Ausgangstext:
Samstag, 17. Mai 2014

Hat sich die Soziologie in einem double bind verfangen?



Für die Ad-Hoc-Gruppe des Soziologiemagazins mit dem Titel „Krise der Kommunikation: Wo bleibt der soziologische Diskurs?“ , welche im Rahmen des Kongresses der Deutschen Gesellschaft für Soziologie 2014 stattfinden wird, habe ich folgenden Beitragsvorschlag eingereicht:


Vor 30 Jahren diagnostizierte Niklas Luhmann, dass die Soziologie in einer Theoriekrise steckt. Heute besteht nicht einmal Konsens über ein gemeinsames Bezugsproblem oder eine gesellschaftliche Funktion der Soziologie. Dies deutet darauf hin, dass sich die Soziologie gegenwärtig nicht nur in einer Theoriekrise befindet, sondern in einer Identitätskrise. Allgemein akzeptiert ist heute lediglich, dass es die Aufgabe der Soziologie sei, die Gesellschaft zu beschreiben und zu verändern. Der Vortrag wird die These entfalten, dass diese Selbstbeschreibungsformel selbst Teil des gegenwärtigen Problems der Soziologie ist, denn sie formuliert eine Doppelfunktion – nämlich Analyse und Veränderung. Es stellt sich jedoch die Frage, ob die Soziologie diese Doppelfunktion in der modernen funktional differenzierten Gesellschaft überhaupt erfüllen kann? 

Ausgehend von Luhmanns Bestimmung der verschiedenen Bezugsprobleme der einzelnen Funktionssysteme der modernen Gesellschaft soll gezeigt werden, dass Analyse und Veränderung Lösungen für zwei unterschiedliche soziale Probleme sind, die heute von unterschiedlichen Funktionssystemen gelöst werden. Während die Analyse die Aufgabe des Wissenschaftssystems ist, ist Veränderung die Aufgabe verschiedener Systeme sozialer Hilfe. Da die beiden Probleme nicht auf einander reduziert werden können, muss sich die Soziologie entscheiden, was sie sein möchte – ein Teilsystem der Wissenschaft oder ein Teilsystem sozialer Hilfe. Beides ist nicht möglich. Vielmehr würde ein soziales System sein eigenes Operieren und seine Weiterentwicklung blockieren, wenn es versuchen würde diese beiden Probleme gleichzeitig zu lösen.

Ziel der Übung:
Gib aus dem Text über die Krise der Soziologie die Stelle von „Vor 30 Jahren“ bis einschließlich „überhaupt erfüllen kann?“ wortgetreu wieder. Die Einträge werden hierfür nicht gebraucht.

(Gesammelte Dateneinträge)

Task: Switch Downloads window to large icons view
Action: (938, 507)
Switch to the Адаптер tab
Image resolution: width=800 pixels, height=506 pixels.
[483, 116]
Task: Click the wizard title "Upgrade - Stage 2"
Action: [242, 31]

Lösung:
Vor 30 Jahren diagnostizierte Niklas Luhmann, dass die Soziologie in einer Theoriekrise steckt. Heute besteht nicht einmal Konsens über ein gemeinsames Bezugsproblem oder eine gesellschaftliche Funktion der Soziologie. Dies deutet darauf hin, dass sich die Soziologie gegenwärtig nicht nur in einer Theoriekrise befindet, sondern in einer Identitätskrise. Allgemein akzeptiert ist heute lediglich, dass es die Aufgabe der Soziologie sei, die Gesellschaft zu beschreiben und zu verändern. Der Vortrag wird die These entfalten, dass diese Selbstbeschreibungsformel selbst Teil des gegenwärtigen Problems der Soziologie ist, denn sie formuliert eine Doppelfunktion – nämlich Analyse und Veränderung. Es stellt sich jedoch die Frage, ob die Soziologie diese Doppelfunktion in der modernen funktional differenzierten Gesellschaft überhaupt erfüllen kann?